Machine learning suggests the number of jobs saved has the strongest correlation to loan amounts.
Business loans and the jobs saved.
The pie charts below reflect the loan volume in each job category along with the jobs saved. This helps to evaluate where the money went and which industries supported retention of the greatest number of jobs. For example, in the visualizations below, we see that the “Acommodation and Food Services” category saved the greatest percentage of employees in proportion to how much was borrowed and “Construction” appears to be the reverse.
Bank of America and JP Morgan Chase were at the top of the list of lenders by count of loans, but financial tech organizations such as Kabbage and Celtic Bank made a strong showing.
List of lenders descending by count
Banks for loans under $150k
Potential and limitations
The combination of geographic, demographic and loan information provides seemingly endless opportunities for deeper analysis. For example, there may be differences between rural and urban jobs saved as a percentage of the local population. Another idea is to look at regional differences in loan amount, bank activity and business types which could possibly project potential economic wastelands or growth spots. Additionally, how ethnic groups are integrating into the fabric of our economy may be gleaned from the data. For example, Asians borrowed almost twice as much as Hispanics even though they are only one third the size of the Hispanic population. This may provide insight into cultural attitudes towards self employment, borrowing and/or proclivities towards certian industries.
The fact that the NAICS codes were provided for almost all of the 5 million loans might be helpful in determining our our most vulnerable industries and help to identify where to put efforts for retraining as automation replaces human labor.
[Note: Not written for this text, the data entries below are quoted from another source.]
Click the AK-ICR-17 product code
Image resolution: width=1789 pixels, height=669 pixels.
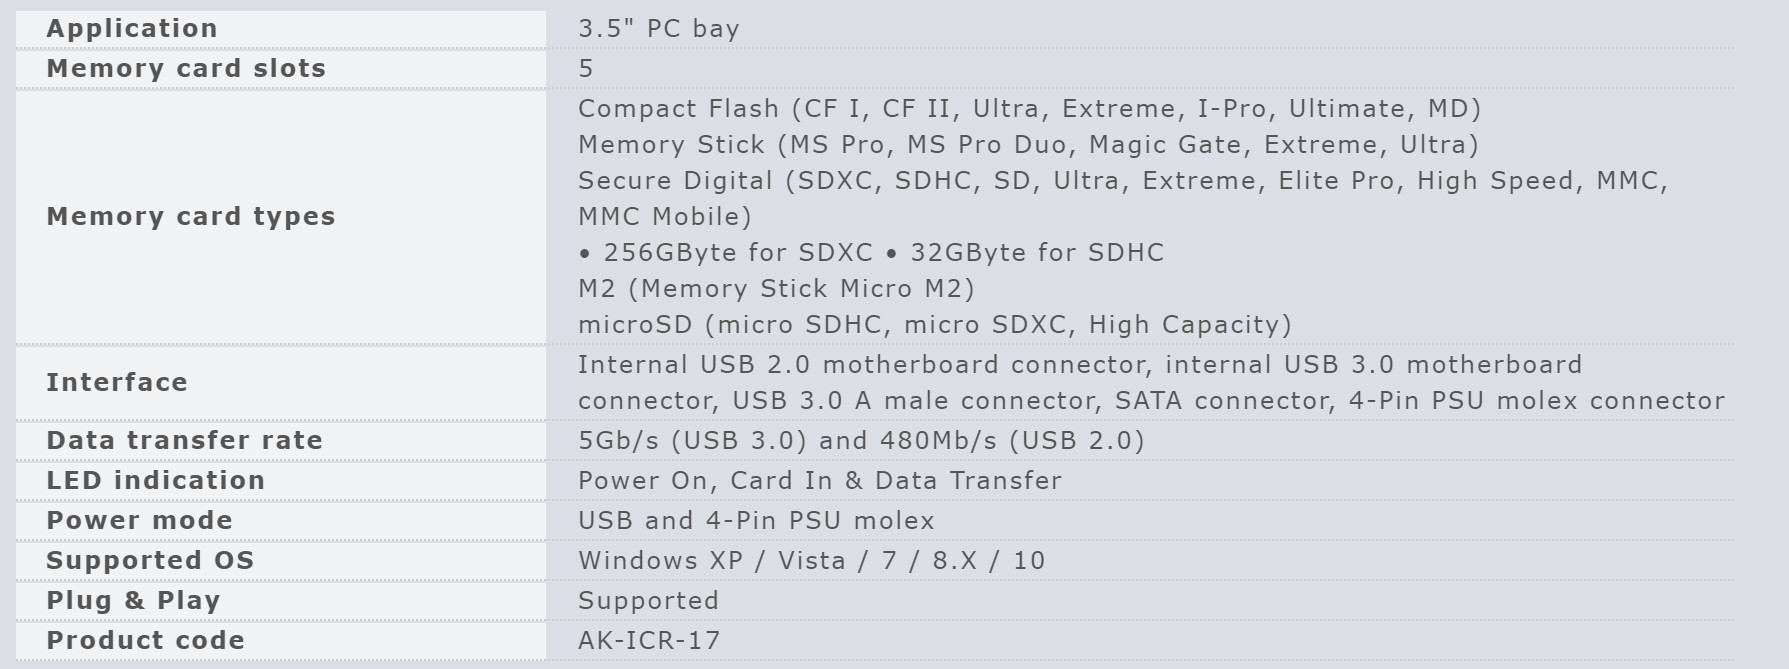pyautogui.click(x=649, y=641)
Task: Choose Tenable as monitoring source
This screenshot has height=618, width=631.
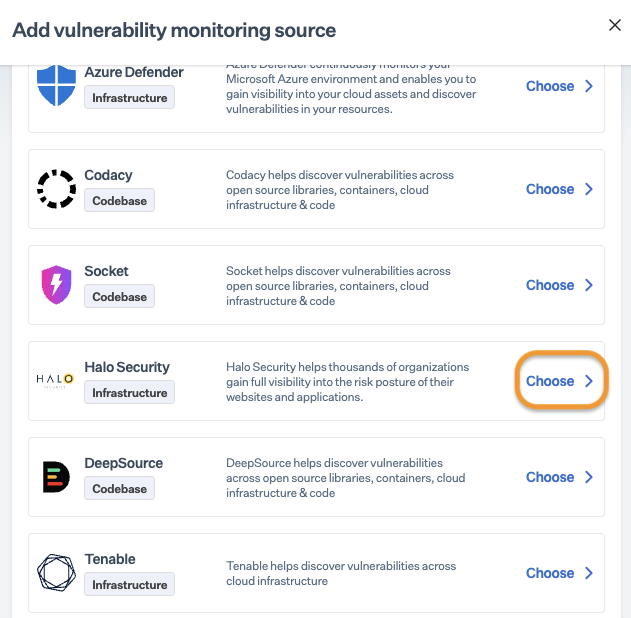Action: [x=559, y=573]
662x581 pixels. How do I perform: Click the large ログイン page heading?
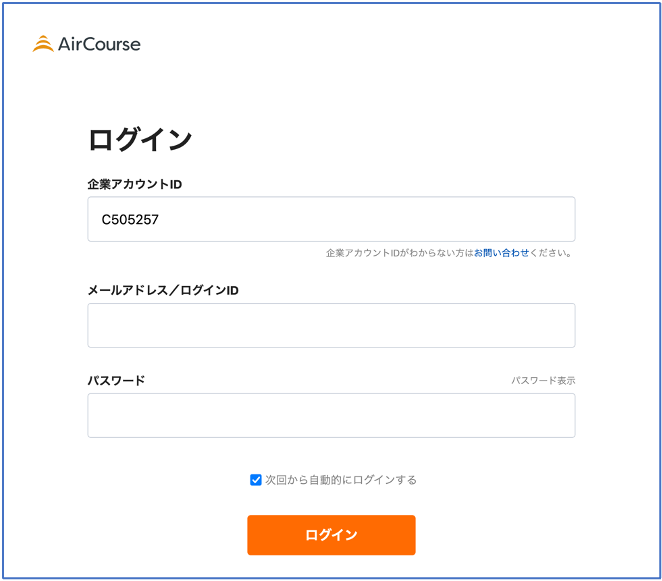coord(140,139)
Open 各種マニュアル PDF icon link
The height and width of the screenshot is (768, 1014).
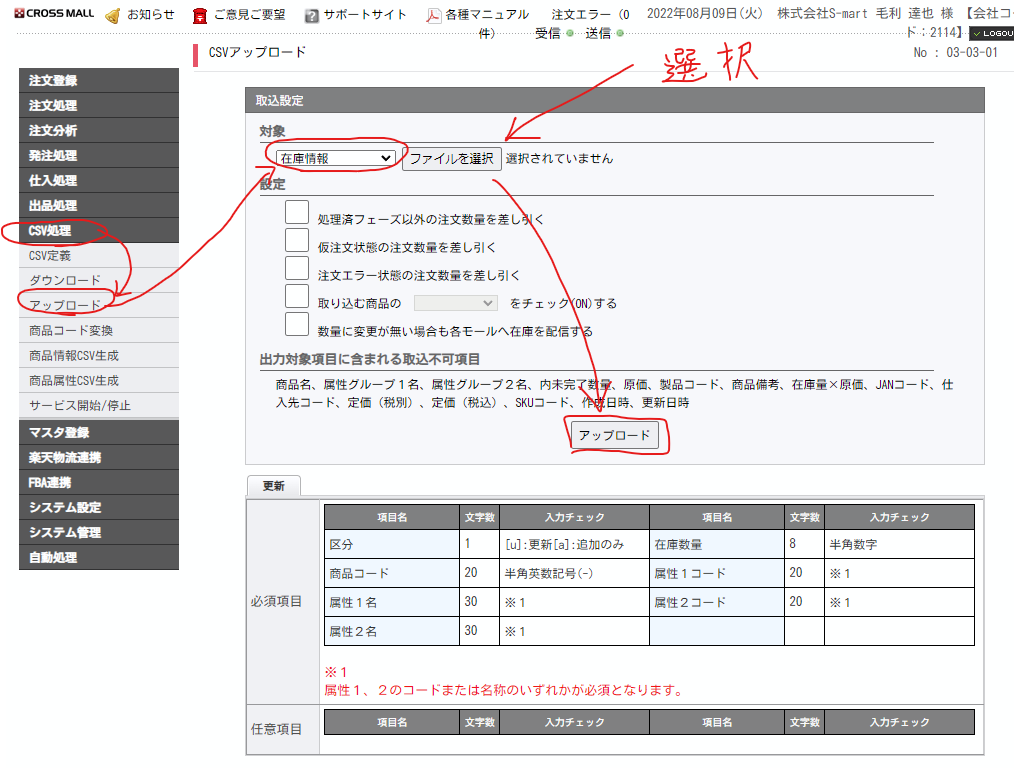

It also seems like the data would be helpful in identifying money laundering concerns. For example if a business is able secure financing out of proportion with the norms due to the fact that income was a factor in loan amounts.
Limitations of the data
We do not know the motivations of many of the businesses or how the money was spent. It was supposed to save jobs, but at a 1% interest rate and the prospect of forgiveness dangled as a part of the enticement to take loans, it is possible that a lot of this wound up in savings accounts or the stock market. In terms of whether or not the data acurately reflects the larger environment, we do not know who was unable to get the loans. Additonally, some of the categories are too general to be helpful. For example in “Business Type”, the values of “Sole Proprietorship”, “Self Employed” and “Limited Liability Corporation” could be a gig worker or an employer of many people. As for the racial demographic information, only about 300k responded, and it is hard to say if this is a consistent sampling of loan recipients or not.
A personal note
Small businesses are often touted as the “back bone” of America, and yet it seems that a mandate in reaction to a virus swiftly cut proprietors “off at the knees”. Even though this was mostly a pipeline project for me, compassion for the extreme nature of what people are experiencing led me to look at not only the general trends in an attempt to understand the effects that COVID is having on our economy but I also found myself being pulled into researching individual establishments of various categories and outliers. Some of my favorite restaurants, professional organizations, colleagues and friends appear in this database, and I am grateful for the support that this program afforded them and I hope it helps independent operators survive and thrive through the challenges from the pandemic.